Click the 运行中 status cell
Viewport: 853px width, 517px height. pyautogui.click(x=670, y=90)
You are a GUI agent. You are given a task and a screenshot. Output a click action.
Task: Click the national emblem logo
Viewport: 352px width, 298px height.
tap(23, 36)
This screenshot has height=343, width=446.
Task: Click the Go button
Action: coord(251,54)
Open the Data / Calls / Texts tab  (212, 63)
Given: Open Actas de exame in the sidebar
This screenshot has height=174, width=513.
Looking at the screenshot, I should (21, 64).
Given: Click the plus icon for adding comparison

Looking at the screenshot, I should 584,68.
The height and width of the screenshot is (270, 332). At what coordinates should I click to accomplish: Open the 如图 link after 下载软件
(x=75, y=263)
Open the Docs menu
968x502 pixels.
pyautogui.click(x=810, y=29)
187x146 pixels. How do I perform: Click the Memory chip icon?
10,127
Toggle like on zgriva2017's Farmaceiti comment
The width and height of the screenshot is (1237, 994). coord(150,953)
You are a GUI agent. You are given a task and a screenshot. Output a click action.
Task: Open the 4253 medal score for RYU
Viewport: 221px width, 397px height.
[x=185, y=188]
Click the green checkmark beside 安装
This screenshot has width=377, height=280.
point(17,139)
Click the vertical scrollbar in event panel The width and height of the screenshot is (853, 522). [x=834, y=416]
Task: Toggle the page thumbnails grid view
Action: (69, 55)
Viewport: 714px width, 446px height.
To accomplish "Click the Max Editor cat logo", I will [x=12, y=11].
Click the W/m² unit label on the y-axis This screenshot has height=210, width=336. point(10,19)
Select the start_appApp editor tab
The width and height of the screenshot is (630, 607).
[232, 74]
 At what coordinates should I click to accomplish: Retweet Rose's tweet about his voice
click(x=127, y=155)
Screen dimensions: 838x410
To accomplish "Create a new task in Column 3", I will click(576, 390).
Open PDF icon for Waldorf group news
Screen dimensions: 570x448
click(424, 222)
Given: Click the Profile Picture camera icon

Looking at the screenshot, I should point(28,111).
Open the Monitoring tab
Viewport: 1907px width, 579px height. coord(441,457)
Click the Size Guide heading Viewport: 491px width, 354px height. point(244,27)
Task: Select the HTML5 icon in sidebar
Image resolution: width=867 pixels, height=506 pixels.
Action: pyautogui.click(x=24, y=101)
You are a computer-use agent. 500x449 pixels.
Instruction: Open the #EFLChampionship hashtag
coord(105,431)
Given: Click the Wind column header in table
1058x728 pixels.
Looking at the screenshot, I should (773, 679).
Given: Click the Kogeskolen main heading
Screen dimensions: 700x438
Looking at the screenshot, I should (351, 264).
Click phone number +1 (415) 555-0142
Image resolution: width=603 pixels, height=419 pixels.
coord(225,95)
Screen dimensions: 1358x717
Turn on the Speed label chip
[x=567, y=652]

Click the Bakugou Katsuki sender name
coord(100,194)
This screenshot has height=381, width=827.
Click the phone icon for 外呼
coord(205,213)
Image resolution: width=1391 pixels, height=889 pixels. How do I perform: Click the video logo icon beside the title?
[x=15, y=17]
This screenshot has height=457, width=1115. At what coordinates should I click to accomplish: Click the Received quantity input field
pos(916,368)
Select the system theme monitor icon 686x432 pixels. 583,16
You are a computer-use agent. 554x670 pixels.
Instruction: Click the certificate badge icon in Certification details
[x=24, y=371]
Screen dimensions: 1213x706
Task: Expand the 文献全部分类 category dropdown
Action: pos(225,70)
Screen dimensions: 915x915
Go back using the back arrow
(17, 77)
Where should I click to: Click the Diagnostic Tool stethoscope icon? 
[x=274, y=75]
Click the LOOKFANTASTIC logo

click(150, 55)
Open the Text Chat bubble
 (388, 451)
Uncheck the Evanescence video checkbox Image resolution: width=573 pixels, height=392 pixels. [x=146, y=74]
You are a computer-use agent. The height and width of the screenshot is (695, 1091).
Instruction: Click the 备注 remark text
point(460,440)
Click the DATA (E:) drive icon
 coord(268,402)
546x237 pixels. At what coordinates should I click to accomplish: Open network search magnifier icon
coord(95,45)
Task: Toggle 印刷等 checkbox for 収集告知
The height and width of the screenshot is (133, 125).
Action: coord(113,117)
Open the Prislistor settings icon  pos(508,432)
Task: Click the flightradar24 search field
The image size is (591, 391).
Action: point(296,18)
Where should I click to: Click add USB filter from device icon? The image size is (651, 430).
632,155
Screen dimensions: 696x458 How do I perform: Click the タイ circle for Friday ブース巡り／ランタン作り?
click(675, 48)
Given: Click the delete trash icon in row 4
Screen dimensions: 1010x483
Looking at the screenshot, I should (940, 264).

··········

• **PROBLEM DETAILS**: For the records above, restate every line word for word.

• **EXPECTED ANSWER**:
Click the 运行中 status cell
Viewport: 853px width, 517px height. pyautogui.click(x=670, y=90)
You are a GUI agent. You are given a task and a screenshot. Output a click action.
Task: Click the national emblem logo
Viewport: 352px width, 298px height.
tap(23, 36)
This screenshot has height=343, width=446.
Task: Click the Go button
Action: coord(251,54)
Open the Data / Calls / Texts tab  (212, 63)
Given: Open Actas de exame in the sidebar
This screenshot has height=174, width=513.
Looking at the screenshot, I should (21, 64).
Given: Click the plus icon for adding comparison

Looking at the screenshot, I should 584,68.
The height and width of the screenshot is (270, 332). At what coordinates should I click to accomplish: Open the 如图 link after 下载软件
(x=75, y=263)
Open the Docs menu
968x502 pixels.
pyautogui.click(x=810, y=29)
187x146 pixels. How do I perform: Click the Memory chip icon?
10,127
Toggle like on zgriva2017's Farmaceiti comment
The width and height of the screenshot is (1237, 994). coord(150,953)
You are a GUI agent. You are given a task and a screenshot. Output a click action.
Task: Open the 4253 medal score for RYU
Viewport: 221px width, 397px height.
[x=185, y=188]
Click the green checkmark beside 安装
This screenshot has width=377, height=280.
point(17,139)
Click the vertical scrollbar in event panel The width and height of the screenshot is (853, 522). [x=834, y=416]
Task: Toggle the page thumbnails grid view
Action: (69, 55)
Viewport: 714px width, 446px height.
To accomplish "Click the Max Editor cat logo", I will [x=12, y=11].
Click the W/m² unit label on the y-axis This screenshot has height=210, width=336. point(10,19)
Select the start_appApp editor tab
The width and height of the screenshot is (630, 607).
[232, 74]
 At what coordinates should I click to accomplish: Retweet Rose's tweet about his voice
click(x=127, y=155)
Screen dimensions: 838x410
To accomplish "Create a new task in Column 3", I will click(576, 390).
Open PDF icon for Waldorf group news
Screen dimensions: 570x448
click(424, 222)
Given: Click the Profile Picture camera icon

Looking at the screenshot, I should point(28,111).
Open the Monitoring tab
Viewport: 1907px width, 579px height. coord(441,457)
Click the Size Guide heading Viewport: 491px width, 354px height. point(244,27)
Task: Select the HTML5 icon in sidebar
Image resolution: width=867 pixels, height=506 pixels.
Action: pyautogui.click(x=24, y=101)
You are a computer-use agent. 500x449 pixels.
Instruction: Open the #EFLChampionship hashtag
coord(105,431)
Given: Click the Wind column header in table
1058x728 pixels.
Looking at the screenshot, I should (773, 679).
Given: Click the Kogeskolen main heading
Screen dimensions: 700x438
Looking at the screenshot, I should (351, 264).
Click phone number +1 (415) 555-0142
Image resolution: width=603 pixels, height=419 pixels.
coord(225,95)
Screen dimensions: 1358x717
Turn on the Speed label chip
[x=567, y=652]

Click the Bakugou Katsuki sender name
coord(100,194)
This screenshot has height=381, width=827.
Click the phone icon for 外呼
coord(205,213)
Image resolution: width=1391 pixels, height=889 pixels. How do I perform: Click the video logo icon beside the title?
[x=15, y=17]
This screenshot has height=457, width=1115. At what coordinates should I click to accomplish: Click the Received quantity input field
pos(916,368)
Select the system theme monitor icon 686x432 pixels. 583,16
You are a computer-use agent. 554x670 pixels.
Instruction: Click the certificate badge icon in Certification details
[x=24, y=371]
Screen dimensions: 1213x706
Task: Expand the 文献全部分类 category dropdown
Action: pos(225,70)
Screen dimensions: 915x915
Go back using the back arrow
(17, 77)
Where should I click to: Click the Diagnostic Tool stethoscope icon? 
[x=274, y=75]
Click the LOOKFANTASTIC logo

click(150, 55)
Open the Text Chat bubble
 (388, 451)
Uncheck the Evanescence video checkbox Image resolution: width=573 pixels, height=392 pixels. [x=146, y=74]
You are a computer-use agent. The height and width of the screenshot is (695, 1091).
Instruction: Click the 备注 remark text
point(460,440)
Click the DATA (E:) drive icon
 coord(268,402)
546x237 pixels. At what coordinates should I click to accomplish: Open network search magnifier icon
coord(95,45)
Task: Toggle 印刷等 checkbox for 収集告知
The height and width of the screenshot is (133, 125).
Action: coord(113,117)
Open the Prislistor settings icon  pos(508,432)
Task: Click the flightradar24 search field
The image size is (591, 391).
Action: point(296,18)
Where should I click to: Click add USB filter from device icon? The image size is (651, 430).
632,155
Screen dimensions: 696x458 How do I perform: Click the タイ circle for Friday ブース巡り／ランタン作り?
click(675, 48)
Given: Click the delete trash icon in row 4
Screen dimensions: 1010x483
Looking at the screenshot, I should (940, 264).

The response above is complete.